=== Enunciado 1 ===
Según el texto sobre Yahvé y Baal, ¿por qué los israelitas llegaron a confundir a Adonai con Baal? Responde en una a tres oraciones.
=== Enunciado 2 ===
Prolonga el texto sobre Yahvé y Baal a partir de su última oración.

=== Texto proporcionado ===

La prohibición de pronunciar en vano el nombre Yahvé, que derivó rápidamente en costumbre de no pronunciarlo nunca, al final creó inesperadamente una confusión comprensible. Para evitar pronunciar el Nombre, se dio en decir Adonai, «mi Señor», recurriendo al término secular adón, «señor». Pero baal también es un término secular, y es sinónimo exacto de adón: también significa «señor». (Baal hasta es verbo: «ser señor, dominar, ser esposo». ¡En hebreo una mujer casada está «embaalada»!)
¿Qué más natural, entonces, que imaginar que «el Señor» Adonai (Yahvé), es la misma deidad que «el Señor» Baal? Con la belleza de que «mi Baal» podía significar «mi Dios» y a la vez «mi marido», una expresión de afecto matrimonial que los profetas también atribuyeron a Yahvé. Según los relatos bíblicos, ya desde las primeras generaciones al instalarse en la Tierra Prometida, los israelitas empezaron a confundir ambas deidades: adoraban, amaban y servían a Baal sin darse cuenta que fuera otra devoción diferente que la que profesaban a Adonai (Yahvé).
El rey Saúl, por ejemplo, que Samuel ungió por ser «conforme al corazón de Dios», puso el sufijo Baal al nombre de alguno de sus hijos; mientras que al de otro (Jonatán), el prefijo Yeho. Algún copista de los textos sagrados, horrorizado, acabaría cambiando el sufijo Baal por boshet (vergüenza), y así figura hasta hoy.

=== Extractos de datos ===
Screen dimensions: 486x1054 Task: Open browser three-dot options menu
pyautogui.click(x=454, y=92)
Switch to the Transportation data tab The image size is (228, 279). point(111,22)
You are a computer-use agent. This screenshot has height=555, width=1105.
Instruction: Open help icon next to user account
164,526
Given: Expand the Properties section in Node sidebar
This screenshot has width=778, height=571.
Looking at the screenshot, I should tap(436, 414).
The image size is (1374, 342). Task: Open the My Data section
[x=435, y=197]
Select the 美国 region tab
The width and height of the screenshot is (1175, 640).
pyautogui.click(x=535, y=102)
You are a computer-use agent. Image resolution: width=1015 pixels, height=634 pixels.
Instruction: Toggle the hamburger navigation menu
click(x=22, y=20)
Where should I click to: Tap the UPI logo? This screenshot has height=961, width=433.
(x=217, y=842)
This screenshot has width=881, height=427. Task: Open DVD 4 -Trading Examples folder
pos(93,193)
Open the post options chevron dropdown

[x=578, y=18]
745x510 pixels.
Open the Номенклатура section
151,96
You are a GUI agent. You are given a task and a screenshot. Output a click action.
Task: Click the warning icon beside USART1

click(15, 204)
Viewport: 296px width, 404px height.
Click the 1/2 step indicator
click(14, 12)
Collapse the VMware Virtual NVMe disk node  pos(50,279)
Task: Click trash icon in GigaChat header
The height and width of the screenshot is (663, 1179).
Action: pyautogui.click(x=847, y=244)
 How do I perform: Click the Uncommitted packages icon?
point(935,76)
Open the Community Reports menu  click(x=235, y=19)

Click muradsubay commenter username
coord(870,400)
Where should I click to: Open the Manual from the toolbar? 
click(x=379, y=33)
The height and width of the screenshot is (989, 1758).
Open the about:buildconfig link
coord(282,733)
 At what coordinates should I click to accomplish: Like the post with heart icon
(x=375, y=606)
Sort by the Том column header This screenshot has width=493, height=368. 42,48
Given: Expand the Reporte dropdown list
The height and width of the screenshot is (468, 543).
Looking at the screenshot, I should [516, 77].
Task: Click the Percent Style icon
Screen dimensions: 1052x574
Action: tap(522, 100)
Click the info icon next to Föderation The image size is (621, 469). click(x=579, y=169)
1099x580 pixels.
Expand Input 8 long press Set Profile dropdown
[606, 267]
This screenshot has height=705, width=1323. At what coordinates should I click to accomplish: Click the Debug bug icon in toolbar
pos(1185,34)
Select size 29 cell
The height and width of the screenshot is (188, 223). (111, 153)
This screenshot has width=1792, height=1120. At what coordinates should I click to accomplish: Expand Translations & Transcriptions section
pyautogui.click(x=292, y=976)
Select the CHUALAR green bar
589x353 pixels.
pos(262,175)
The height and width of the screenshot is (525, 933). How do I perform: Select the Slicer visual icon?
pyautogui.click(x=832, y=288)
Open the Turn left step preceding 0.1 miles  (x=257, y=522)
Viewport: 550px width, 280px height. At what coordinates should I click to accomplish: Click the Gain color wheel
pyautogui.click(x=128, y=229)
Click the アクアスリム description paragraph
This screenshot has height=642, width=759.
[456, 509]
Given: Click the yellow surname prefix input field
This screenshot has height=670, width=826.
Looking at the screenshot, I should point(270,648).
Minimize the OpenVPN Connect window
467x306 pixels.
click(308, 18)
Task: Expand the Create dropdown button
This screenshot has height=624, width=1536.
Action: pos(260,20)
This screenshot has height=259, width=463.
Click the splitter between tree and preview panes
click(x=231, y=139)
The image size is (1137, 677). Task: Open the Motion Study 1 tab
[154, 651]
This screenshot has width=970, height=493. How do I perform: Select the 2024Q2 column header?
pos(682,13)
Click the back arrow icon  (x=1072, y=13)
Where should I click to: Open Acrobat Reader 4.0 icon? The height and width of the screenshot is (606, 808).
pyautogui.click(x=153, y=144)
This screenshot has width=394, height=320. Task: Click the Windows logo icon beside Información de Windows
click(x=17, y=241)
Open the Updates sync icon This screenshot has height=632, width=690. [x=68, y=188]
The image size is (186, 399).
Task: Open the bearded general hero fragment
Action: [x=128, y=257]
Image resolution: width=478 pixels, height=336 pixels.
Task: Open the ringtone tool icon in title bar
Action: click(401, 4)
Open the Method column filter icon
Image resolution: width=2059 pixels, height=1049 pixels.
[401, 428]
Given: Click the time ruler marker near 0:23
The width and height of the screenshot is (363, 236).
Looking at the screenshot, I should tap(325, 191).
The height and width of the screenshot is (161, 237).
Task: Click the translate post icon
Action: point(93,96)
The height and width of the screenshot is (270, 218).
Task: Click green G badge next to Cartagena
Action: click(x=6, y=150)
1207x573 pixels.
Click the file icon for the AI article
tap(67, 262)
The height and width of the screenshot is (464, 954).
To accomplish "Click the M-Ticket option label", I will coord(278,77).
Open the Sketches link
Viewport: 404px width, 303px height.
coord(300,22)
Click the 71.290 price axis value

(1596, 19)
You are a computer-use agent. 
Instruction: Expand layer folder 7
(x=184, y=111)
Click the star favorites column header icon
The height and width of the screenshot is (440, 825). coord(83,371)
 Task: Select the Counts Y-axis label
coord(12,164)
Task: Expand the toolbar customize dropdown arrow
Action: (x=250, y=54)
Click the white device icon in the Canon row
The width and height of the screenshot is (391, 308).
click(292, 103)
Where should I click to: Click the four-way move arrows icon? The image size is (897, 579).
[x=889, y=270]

=== Respuesta final 1 ===
Para no pronunciar el nombre Yahvé, se empezó a decir Adonai, «mi Señor», tomando el término secular adón. Pero baal es un sinónimo exacto de adón y también significa «señor». Por eso resultaba natural suponer que «el Señor» Adonai y «el Señor» Baal eran la misma deidad, más aún porque «mi Baal» podía significar a la vez «mi Dios» y «mi marido».

=== Respuesta final 2 ===
El Salmo 18 es el único del entorno de David que la crónica de su reino le atribuye directamente. Las descripciones de la actividad salvadora de Dios que trae el salmo, me hacen sospechar que es un antiguo salmo cananeo (o israelita) a Baal, reconfigurado ahora para Yahvé. Porque la confusión entre ambos no exige que se nombre a Baal. Basta con atribuir a Yahvé los atributos y la forma de actuar que son propios de Baal.
Yo creo que es así como una gran multitud de los cristianos de todas las generaciones también ha confundido adorar, amar y servir a Baal, con el culto al Dios y Padre de Jesucristo.
Veamos los atributos que los cananeos (y por consiguiente también los israelitas que le profesaban devoción) atribuían a Baal. El Señor (es decir Baal) era en primer lugar el dios de las tormentas y de la lluvia. De él dimanaba, entonces, la fertilidad de la tierra. Palestina/Israel se parece mucho a la península ibérica: goza de lluvias suficientes para la agricultura, pero no todos los años. Los años de sequía eran una amenaza constante. De ahí la importancia que tenía allí el dios de la lluvia. Las tormentas, sin embargo, son caprichosas y con cierta frecuencia de una violencia terrible, destruyendo la mies con inundaciones o granizadas. Este aspecto violento hacía de Baal el dios natural de la guerra, versión human de violencia demencial y desproporcionada.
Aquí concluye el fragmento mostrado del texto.